For my girls’ birthdays this past year they invited a small crew of friends out to a “fancy” dinner and lunch respectively, while their parents (aka the bill-payers) sat a few tables away, removed from the action. It’s a far cry from the first decade-plus of their lives, when parties were mostly at home, carefully themed, and usually resulted in mom or dad — or both — short-circuiting. For those of you who have read the birthday party chapter in my book, you know the end of the story. Somehow, as soon as the final guest would depart, all that anxiety would be replaced by a very particular post-party high, that feeling you get as a parent when you realize you’ve made your kid extremely happy, magnified by the whole joyful birthday vibe, and, well I’ll say this: It feels good. (Maybe the proper analogy here might be the one about banging your head against a wall because you know how nice it will feel when you stop. ) Anyway, in the book, I explain a pretty cool strategy to get yourself through any themed party with minimal nerve damage: Break the two hours into six 20-minute blocks. To illustrate what this looks like, Food Network photographed one of my half-dozen themes, an “Almost” Sleepover Party, where kids dress in pajamas, bring their sleeping bags, but don’t actually sleep over. (This is perfect for kindergarteners, first and second graders.) Check it out if you’re in the market for party ideas, including a slumber party cake and some pretty freaking adorable pigs- and beans-in-blankets. (Get it?)

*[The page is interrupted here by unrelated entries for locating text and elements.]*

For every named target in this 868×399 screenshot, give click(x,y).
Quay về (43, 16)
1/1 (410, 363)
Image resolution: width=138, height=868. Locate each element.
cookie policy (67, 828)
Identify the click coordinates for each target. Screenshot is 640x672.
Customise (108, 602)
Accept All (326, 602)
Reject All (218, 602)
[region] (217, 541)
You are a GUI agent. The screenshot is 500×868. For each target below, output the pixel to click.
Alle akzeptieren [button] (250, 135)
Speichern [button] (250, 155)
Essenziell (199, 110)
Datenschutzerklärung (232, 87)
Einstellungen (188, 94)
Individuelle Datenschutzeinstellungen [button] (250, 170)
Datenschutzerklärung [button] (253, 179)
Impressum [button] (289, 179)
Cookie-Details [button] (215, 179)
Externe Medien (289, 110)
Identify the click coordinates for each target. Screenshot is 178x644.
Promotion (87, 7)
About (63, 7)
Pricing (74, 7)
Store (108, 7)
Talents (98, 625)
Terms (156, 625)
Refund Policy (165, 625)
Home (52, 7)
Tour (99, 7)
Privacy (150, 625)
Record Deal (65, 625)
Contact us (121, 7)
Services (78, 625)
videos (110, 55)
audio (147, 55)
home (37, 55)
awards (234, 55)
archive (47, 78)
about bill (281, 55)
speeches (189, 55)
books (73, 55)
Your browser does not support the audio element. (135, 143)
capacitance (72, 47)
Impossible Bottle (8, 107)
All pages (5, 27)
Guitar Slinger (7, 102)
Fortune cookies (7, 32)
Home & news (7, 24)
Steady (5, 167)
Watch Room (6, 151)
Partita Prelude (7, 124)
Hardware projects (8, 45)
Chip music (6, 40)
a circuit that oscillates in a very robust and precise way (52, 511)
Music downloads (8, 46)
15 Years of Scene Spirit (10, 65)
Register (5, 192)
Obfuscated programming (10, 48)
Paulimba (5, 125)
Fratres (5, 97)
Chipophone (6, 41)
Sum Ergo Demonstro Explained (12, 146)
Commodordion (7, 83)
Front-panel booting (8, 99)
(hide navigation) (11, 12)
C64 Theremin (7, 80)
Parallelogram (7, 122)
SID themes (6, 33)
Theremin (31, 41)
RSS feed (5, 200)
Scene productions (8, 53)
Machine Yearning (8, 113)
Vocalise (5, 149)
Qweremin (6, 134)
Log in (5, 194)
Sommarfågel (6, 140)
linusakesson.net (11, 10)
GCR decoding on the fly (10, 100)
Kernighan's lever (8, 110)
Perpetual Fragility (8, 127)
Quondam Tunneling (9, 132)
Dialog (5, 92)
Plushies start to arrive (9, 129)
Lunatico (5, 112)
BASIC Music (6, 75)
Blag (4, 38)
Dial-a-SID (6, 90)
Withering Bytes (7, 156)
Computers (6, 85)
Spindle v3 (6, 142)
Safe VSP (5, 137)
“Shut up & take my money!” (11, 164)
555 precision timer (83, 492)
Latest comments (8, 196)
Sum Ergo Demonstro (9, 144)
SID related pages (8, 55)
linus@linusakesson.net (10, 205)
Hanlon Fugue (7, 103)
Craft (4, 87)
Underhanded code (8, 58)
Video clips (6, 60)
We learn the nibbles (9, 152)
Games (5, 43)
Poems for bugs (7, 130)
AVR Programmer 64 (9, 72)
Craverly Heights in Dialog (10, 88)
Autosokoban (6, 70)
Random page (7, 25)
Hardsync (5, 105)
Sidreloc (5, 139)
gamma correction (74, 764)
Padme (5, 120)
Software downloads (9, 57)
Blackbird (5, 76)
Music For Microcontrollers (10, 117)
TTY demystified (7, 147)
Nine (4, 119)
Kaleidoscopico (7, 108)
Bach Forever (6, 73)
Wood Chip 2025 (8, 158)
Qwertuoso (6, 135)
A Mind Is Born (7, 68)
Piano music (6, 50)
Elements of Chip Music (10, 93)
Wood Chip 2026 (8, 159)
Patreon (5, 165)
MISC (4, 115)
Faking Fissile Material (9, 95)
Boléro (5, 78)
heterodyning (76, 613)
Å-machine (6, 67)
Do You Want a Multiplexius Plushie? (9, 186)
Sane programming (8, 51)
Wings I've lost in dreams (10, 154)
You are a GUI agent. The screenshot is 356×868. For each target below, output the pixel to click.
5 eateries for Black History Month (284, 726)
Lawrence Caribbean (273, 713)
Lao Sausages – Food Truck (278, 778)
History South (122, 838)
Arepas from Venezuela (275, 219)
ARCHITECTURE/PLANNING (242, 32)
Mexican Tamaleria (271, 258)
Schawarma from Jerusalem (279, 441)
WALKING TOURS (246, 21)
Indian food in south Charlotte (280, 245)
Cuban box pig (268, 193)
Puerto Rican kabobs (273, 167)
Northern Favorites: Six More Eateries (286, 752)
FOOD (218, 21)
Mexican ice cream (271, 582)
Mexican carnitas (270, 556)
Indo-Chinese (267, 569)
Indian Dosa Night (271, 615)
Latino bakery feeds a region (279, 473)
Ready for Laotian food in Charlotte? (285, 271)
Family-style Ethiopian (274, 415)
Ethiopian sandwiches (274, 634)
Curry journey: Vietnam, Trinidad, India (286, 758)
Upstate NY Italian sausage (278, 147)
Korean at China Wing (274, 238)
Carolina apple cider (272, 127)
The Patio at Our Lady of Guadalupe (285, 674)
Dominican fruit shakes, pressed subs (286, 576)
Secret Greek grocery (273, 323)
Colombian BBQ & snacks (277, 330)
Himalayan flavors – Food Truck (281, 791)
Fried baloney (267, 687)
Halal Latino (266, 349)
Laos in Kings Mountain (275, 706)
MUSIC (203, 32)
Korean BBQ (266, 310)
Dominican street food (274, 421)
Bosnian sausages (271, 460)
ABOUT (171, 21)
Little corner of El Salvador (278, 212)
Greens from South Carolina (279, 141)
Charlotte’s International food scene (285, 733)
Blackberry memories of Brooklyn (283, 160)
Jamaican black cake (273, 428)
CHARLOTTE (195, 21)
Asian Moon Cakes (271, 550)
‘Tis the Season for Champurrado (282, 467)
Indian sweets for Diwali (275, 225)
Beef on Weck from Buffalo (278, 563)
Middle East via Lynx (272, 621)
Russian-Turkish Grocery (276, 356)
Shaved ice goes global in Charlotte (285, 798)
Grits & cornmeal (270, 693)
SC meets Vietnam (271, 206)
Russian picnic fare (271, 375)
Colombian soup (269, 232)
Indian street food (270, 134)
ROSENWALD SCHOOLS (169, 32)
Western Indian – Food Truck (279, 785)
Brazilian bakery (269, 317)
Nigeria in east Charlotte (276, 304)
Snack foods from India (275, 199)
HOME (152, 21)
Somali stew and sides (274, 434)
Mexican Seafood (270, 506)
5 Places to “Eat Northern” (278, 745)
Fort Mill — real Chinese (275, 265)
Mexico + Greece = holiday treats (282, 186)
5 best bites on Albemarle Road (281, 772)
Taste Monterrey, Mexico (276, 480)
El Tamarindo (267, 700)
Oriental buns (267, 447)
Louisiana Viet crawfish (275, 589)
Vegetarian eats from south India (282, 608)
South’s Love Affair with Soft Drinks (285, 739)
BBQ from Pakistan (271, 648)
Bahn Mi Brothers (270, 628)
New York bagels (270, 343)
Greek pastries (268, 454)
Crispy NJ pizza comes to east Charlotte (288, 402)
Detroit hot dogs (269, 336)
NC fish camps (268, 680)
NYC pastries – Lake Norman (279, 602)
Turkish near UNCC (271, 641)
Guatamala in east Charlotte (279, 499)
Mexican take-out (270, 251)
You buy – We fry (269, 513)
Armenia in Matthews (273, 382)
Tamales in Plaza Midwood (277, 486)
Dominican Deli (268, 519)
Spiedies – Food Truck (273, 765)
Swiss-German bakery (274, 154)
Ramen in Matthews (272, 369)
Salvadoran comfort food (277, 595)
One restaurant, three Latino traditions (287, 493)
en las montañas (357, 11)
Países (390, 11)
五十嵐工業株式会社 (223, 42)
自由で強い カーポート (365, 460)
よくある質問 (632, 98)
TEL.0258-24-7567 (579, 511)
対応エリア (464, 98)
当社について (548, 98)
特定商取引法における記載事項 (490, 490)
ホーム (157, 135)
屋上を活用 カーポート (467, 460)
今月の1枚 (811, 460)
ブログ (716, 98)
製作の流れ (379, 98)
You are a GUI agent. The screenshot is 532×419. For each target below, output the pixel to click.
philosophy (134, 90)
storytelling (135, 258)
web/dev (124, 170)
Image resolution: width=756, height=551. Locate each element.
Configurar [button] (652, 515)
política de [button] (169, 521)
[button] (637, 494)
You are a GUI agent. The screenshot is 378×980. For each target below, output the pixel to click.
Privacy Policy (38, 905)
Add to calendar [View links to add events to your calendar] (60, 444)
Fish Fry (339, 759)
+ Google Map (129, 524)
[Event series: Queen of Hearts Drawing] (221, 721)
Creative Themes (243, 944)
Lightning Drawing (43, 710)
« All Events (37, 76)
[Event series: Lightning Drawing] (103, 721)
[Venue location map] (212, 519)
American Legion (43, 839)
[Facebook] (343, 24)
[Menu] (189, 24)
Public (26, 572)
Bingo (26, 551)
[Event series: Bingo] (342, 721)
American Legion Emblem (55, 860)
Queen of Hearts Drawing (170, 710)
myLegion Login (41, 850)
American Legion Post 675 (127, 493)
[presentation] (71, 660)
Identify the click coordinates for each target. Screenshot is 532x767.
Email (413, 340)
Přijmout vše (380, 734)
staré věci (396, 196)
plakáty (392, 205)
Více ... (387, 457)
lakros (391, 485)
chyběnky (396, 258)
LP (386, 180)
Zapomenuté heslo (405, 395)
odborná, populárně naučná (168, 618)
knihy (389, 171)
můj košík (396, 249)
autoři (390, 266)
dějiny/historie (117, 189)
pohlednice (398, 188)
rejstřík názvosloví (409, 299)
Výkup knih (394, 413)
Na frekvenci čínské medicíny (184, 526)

Photo Credits: Phoebe’s handmade invitation, circa 2007: Chelsea Cavanaugh for How to Celebrate Everything. Slumber Party Cake and Pigs n Blankets: Heather Ramsdell for Food Network.
We did a similar theme for my 6 year old’s birthday party 4 (!!) years ago. She had friends come for breakfast on a Sunday morning. Kids arrived at 8:30 and cleared out by 10:30. Parents had a relaxing breakfast or coffee date out. All the kids loved it!
Fun, we do this too and call it a “sleep-under.” The kids love it but aren’t super exhausted the next day!
This brings back memories of my clever mother who did birthday parties only when you were 10 and 16. For the 10th she had the kids come for lunch–from school! So the party was one hour! It had it all-games, lunch, cake and then…BACK TO SCHOOL (which was across the street). She was (and still is) one smart cookie. She has nine children so her system worked beautifully.
That might be the most genius thing I’ve heard all year.
Funny. Kind of off your main topic, but I was just thinking about when did schools get rid of being able to go home for lunch.
Somewhere around the time most moms went to work…. In our neck of the woods it was the mid-1970s.
For my girls’ birthdays this past year they invited a small crew of friends out to a “fancy” dinner and lunch respectively, while their parents (aka the bill-payers) sat a few tables away, removed from the action.
If you’re going to go to the restaurant, why not join in??
Love this idea. My 1st grader has been dying for a sleep over, but I know he is not up to the entire affair. I would have them in the early am, when we are up. But it seems that most other parents don’t want to come so early. So the 6-8pm is a good idea. Or for us, maybe 5:30-7:30pm…. We do have 3-year-old who will giddily try to pry her way into everything.